A 74-year-old woman presented with multiple nodules on her scalp which were asymptomatic and discovered incidentally 10 years previously. The patient did not receive any treatment since there had been no subjective symptoms. Over time, however, the lesions increased gradually both in size and number. The patient was systemically healthy and there was no history of hypertension, diabetes, hyperlipidemia or similar lesions in her family. Dermatological examination showed that multiple white and yellow cystic nodules were discretely distributed over her scalp. These nodules were dome-shaped, smooth-surfaced, well defined and varied in size from 5 to 10 mm in diameter. The lesions were slightly hard and confined to the scalp, with no inflammation around the nodules. No other lesions could be seen around the body and no abnormality could be found in her nail, teeth or hair (Figure 1). Histopathological examination from one of the nodules demonstrated multiple epithelial cysts in the dermis. The folded cystic wall was lined with stratified squamous epithelium without a granular layer. Sebaceous glands were present in the cyst wall (Figure 2). Based on the clinical and histopathological features, a diagnosis of steatocystoma multiplex was made. No treatment was performed because of the benign process of this disease and asymptomatic character of the lesions. She was followed up for 1 year and showed no improvement in the involved lesions.

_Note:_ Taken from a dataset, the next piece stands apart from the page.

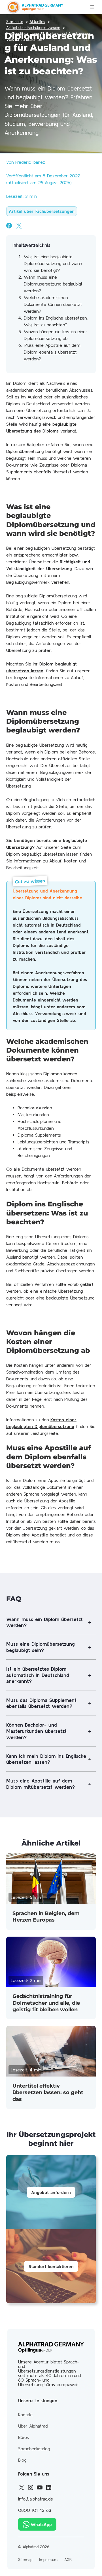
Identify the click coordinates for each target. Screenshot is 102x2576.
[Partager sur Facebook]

Steatocystoma multiplex is an autosomal dominant genodermatosis characterized by the presence of multiple sebum-containing dermal cysts. It is regarded as a nevoid or hamartomatous malformation of the pilosebaceous duct junction [1, 2]. Steatocystoma multiplex tends to occur in adolescents or early adulthood with no predilection for sex. Clinically, steatocystoma multiplex presents as multiple, smooth, dome-shaped, skin-colored or yellowish cystic nodules of various sizes. The nodules are firm and asymptomatic. The prominent histopathological features of steatocystoma multiplex are dermal cysts composed of thin walls of stratified squamous epithelium without a granular layer. The inner surface of the cyst wall shows a wavy appearance lined with homogenized eosinophilic cuticles and sebaceous glands are usually present in the cyst wall [2].
It is reported that early-onset steatocystoma multiplex is mostly caused by a mutation in KRT17 [3]. Steatocystoma multiplex most often occurs on the chest, neck, axillae and proximal extremities where the pilosebaceous apparatus is well developed, but it rarely occurs on the scalp. Steatocystoma multiplex limited to the scalp was first described by Marley et al. in 1981 [4]. Since then, there have been several similar reports of its occurrence on the scalp. Our case is unique due to the late age of onset and the characteristics of multiple lesions. In contrast to the typical steatocystoma multiplex, cases limited to the scalp are usually nonhereditary and do not develop until later in life, as in our case. It has been reported that steatocystoma multiplex may be associated with other abnormalities, such as pachyonychia congenital, congenital alopecia, hypohidrosis, hypothyroidism and acrokeratosis verruciformis of Hopf [5]. However, in our case, there were no associated accompanying symptoms. The clinical differential diagnosis of steatocystoma multiplex includes eruptive vellus hair cyst, epidermal cysts, syringoma, xanthomatosis and Fordyce disease, which may present with multiple, dome-shaped, scattered white-to-yellow papules, nodules or cysts. When the lesions are inflamed, folliculitis and hidradenitis suppurativa should be identified. Biopsy can be done to make a definite diagnosis and exclude other possibilities according to respective histological features. Based on the age of onset, no family history, clinical features of the lesions and histopathological features of dermal cysts without a granular layer, our case accords with the diagnosis of late onset steatocystoma multiplex. There are many ways for treatment of this disease which can be selected based on the location, size, and number of lesions. Generally, steatocystoma multiplex does not need to be treated. For a certain purpose, cryotherapy, erbium:YAG or CO2 laser therapy, needle aspiration, oral isotretinoin and surgery are potential therapeutic options that may be used in isolated form or in combination [6]. For inflamed lesions, it has been reported to respond well to oral retinoid treatment [7]. In our case, considering the multiple lesions, its benign condition and lack of obvious symptoms, our patient declined further treatment after a detailed explanation of the illness. At present, the patient is still being followed up and the disease remains stable and shows no progress.